White House defends Trump's salute to North Korean military officer at Singapore summit

File photo showing US President Donald Trump saluting during a change of command ceremony at the US Coast Guard Headquarters in Washington, DC, on June 1, 2018. PHOTO: AFP

WASHINGTON (NYTIMES) - At the direction of the young dictator Kim Jong Un, officers in the North Korean military have carried out the executions of more than 340 of the country's own citizens, including other military officials, using methods that are often as morbidly theatrical as they are inhumane and barbaric.

President Donald Trump saluted one of those officers this week.

Mr Trump's salute - captured in a lengthy documentary on the Singapore summit produced by North Korean state media - put the White House on the defensive on Thursday (June 14) and drew questions about whether a high-ranking officer of a militaristic dictatorship deserved to be on the receiving end of a gesture meant to symbolise respect, camaraderie and reverence.

"It's a common courtesy when a military official from another government salutes that you return that," Ms Sarah Huckabee Sanders, the White House press secretary said during a briefing with reporters.

In the documentary, the president was shown saluting the officer - General No Kwang Chol, the North Korean defence chief - after first trying to shake the general's hand.

Mr Kim is shown standing nearby.

According to military protocol, it is customary to salute officers of friendly foreign nations, though it is unclear whether the relationship between the two countries can best be categorised as a congenial one.

Despite the photogenic warmth between Mr Trump and Mr Kim, the president has repeated his determination to continue imposing sanctions on the North until it abandons its nuclear weapons. And, Ms Sanders said, Mr Trump addressed the North's human rights record with Mr Kim when they met.

But the practice of modern presidents returning salutes is thought to go back only as far as the 1980s, when president Ronald Reagan began exchanging salutes with troops. The practice has since been adopted by his successors, who occasionally land in hot water over their technique.

President Barack Obama was once criticised for holding a cup of coffee while saluting. President Bill Clinton was criticised for limp-handed salutes. President George W. Bush once saluted while holding his dog, Barney, but did not seem to encounter the same level of scrutiny.

An American president saluting a North Korean military officer in the presence of a smiling dictator is a new test case.

Mr Trump's salute quickly earned a rebuke from Major-General Paul Eaton, who is retired from the Army and served in the Iraq War. Major-General Eaton, who currently advises a progressive think tank, said the North Koreans deserved cautious diplomacy but not a salute.

"It is wholly inappropriate for the commander-in-chief of our armed forces to salute the military of our adversary, especially one which is responsible for a regime of terror, murder and unspeakable horror against its own people," Major-General Eaton said in a statement.

"We must talk with them, for the sake of avoiding a disastrous war. But they have not earned the salute of a president."

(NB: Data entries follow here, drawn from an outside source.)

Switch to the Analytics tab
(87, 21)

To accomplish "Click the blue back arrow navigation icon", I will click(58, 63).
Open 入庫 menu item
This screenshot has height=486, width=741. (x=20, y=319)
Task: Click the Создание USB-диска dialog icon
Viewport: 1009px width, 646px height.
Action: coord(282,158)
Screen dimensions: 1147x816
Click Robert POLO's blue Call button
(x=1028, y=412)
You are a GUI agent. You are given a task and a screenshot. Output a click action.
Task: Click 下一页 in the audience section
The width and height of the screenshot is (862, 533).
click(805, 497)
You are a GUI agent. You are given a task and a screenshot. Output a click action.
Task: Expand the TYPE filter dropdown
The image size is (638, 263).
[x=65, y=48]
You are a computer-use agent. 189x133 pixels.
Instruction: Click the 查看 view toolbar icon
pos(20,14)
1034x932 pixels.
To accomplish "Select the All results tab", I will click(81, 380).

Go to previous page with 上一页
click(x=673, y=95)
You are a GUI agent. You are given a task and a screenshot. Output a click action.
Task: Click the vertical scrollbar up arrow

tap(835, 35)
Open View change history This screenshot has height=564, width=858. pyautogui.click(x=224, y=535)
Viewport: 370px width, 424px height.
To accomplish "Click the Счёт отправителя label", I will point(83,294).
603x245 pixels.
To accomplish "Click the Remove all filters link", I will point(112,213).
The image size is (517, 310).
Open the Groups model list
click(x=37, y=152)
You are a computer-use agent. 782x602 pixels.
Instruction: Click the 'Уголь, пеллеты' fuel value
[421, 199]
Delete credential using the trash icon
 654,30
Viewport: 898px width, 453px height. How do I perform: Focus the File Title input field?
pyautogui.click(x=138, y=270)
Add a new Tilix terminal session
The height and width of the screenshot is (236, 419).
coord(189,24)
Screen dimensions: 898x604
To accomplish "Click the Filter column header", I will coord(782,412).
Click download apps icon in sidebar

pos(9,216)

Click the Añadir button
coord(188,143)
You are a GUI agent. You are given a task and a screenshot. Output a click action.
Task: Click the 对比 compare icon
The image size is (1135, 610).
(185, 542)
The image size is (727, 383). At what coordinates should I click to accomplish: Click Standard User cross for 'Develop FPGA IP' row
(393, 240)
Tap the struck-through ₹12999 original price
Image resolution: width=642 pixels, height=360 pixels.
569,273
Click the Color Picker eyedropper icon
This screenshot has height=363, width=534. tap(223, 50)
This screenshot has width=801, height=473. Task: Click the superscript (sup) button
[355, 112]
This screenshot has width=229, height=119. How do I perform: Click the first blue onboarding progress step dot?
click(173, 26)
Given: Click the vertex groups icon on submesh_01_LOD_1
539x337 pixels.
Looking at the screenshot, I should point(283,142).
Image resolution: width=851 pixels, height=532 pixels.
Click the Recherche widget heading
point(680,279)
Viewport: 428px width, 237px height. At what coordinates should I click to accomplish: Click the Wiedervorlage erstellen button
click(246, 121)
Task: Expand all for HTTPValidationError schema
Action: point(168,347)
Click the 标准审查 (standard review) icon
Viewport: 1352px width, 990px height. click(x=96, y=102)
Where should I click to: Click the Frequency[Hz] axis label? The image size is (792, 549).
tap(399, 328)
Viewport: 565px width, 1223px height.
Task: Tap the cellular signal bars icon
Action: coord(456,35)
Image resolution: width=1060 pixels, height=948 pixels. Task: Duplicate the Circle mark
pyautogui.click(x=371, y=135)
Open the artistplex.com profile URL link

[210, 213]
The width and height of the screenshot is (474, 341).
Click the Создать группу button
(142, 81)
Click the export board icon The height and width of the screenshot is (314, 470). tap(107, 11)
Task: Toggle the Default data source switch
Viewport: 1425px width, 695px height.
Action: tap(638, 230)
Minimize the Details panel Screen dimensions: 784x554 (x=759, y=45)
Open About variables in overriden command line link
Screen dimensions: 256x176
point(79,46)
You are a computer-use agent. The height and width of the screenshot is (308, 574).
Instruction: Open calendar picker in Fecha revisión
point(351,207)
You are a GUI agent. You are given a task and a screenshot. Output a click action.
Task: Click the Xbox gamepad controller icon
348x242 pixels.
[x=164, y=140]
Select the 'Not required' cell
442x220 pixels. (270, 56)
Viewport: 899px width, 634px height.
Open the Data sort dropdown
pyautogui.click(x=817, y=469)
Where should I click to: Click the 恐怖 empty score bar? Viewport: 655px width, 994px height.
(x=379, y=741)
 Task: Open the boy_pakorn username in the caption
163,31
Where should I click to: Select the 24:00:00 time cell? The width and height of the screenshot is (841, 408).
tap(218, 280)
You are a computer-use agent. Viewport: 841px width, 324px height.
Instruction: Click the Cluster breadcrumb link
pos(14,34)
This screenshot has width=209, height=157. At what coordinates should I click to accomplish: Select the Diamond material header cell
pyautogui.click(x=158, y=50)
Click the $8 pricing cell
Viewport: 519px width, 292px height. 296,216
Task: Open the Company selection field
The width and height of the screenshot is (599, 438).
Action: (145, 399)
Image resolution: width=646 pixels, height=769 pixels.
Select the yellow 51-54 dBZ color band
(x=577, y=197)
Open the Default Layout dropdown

It is difficult to divine the motivations of a president like Mr Trump, a mercurial personality who tends to put ideology aside in pursuit of a quick deal. But analysts say public admiration of authoritarian strongmen has been one of Mr Trump's few consistently held views.

Nearly 30 years ago, Mr Trump praised the Chinese government for its massacre of hundreds of pro-democracy protesters. Since becoming president, Mr Trump has often expressed a desire to become closer to President Vladimir Putin of Russia, despite steps taken by his administration to expel Russian diplomats over national security concerns.

And when it comes to Mr Kim, Mr Trump has in recent months pivoted from disparaging the leader as "Little Rocket Man" on Twitter to using precious foreign diplomacy hours on a much-publicised summit that was heavy on theatre but did not go far enough to eradicating the North Korean nuclear threat.

In an interview with Bret Baier of Fox News, Mr Trump called Kim a "tough guy", praised his negotiation skills, and avoided Baier's questions about Mr Kim's dismal human rights record.

When applied with the weight of the presidency, a salute to a North Korean military official has the effect of legitimising Mr Kim's government, said associate professor of political science and international affairs Elizabeth Saunders at George Washington University and the author of "Leaders at War: How Presidents Shape Military Interventions".

"It's possible that it was just instinctive and he didn't think it through," Prof Saunders said. "But that doesn't mean it's not consistent with everything he's believed the whole time."

Saluting a North Korean general, she added, is in some respects "the apotheosis of that belief".